I’ve been having such a crisis of self-confidence lately. Everything I write seems to be drivel. Additionally I seem to have some sort of sinus thing going on that makes me feel extra spacey (note the word “extra” – there’s usually some amount of spacey-ness in my head at all times). My poetry is vacuous (except for my Christmas poem, which is a sledge-hammer – just what everyone wants for Christmas) and my comments on posts are bleh and I should just quit writing altogether. Ha – you should be so lucky!
I’m not writing this to garner compliments or sympathy – I would not believe you if you wrote them. I just need to write out the feeling in case that helps make it go away. Maybe in April – because if it’s the sinus thing I think that feeling is here to stay until they stop salting the roads up here.
Here’s another very important issue going on right now: since I had my hair cut it doesn’t know where it lives anymore. On the right side of my head? On the left side? Mostly on one side or the other with some outliers straggling into my face? And what is the deal with these bangs? Were it not winter I would be heading back to the salon & saying, “Pixie please!” Even if a pixie would make me look like a pin head.

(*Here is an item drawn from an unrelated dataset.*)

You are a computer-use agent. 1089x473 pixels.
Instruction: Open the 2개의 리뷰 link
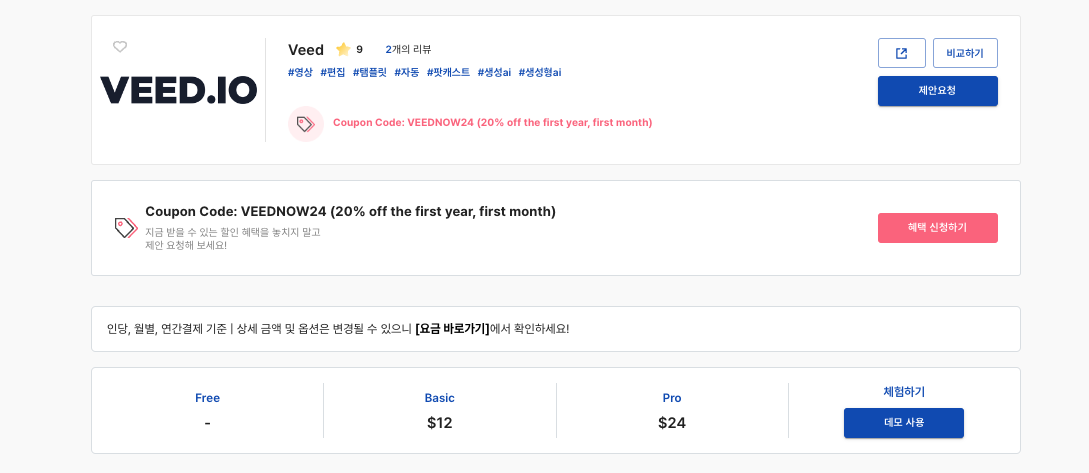coord(408,49)
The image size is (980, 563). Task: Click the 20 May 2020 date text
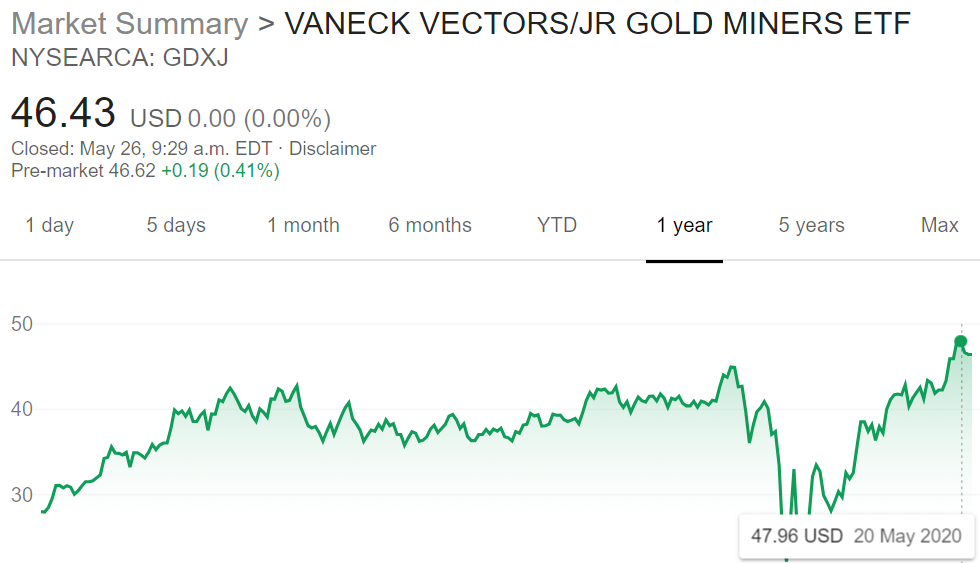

I’m mostly ready for Christmas. I had one great idea that will have to wait until next year (calendars made with our photos). I waited too late & now I don’t have time to execute. I’ll put it on my calendar at the beginning of November next year. Hmm – maybe for Dr. M I will make a calendar with all the pictures I’ve taken of myself this past year. Now that would be entertaining. Or mortifying.
Well, I need to wrap this up so I can go make insipid comments on other peoples’ blogs. Have a great day everyone!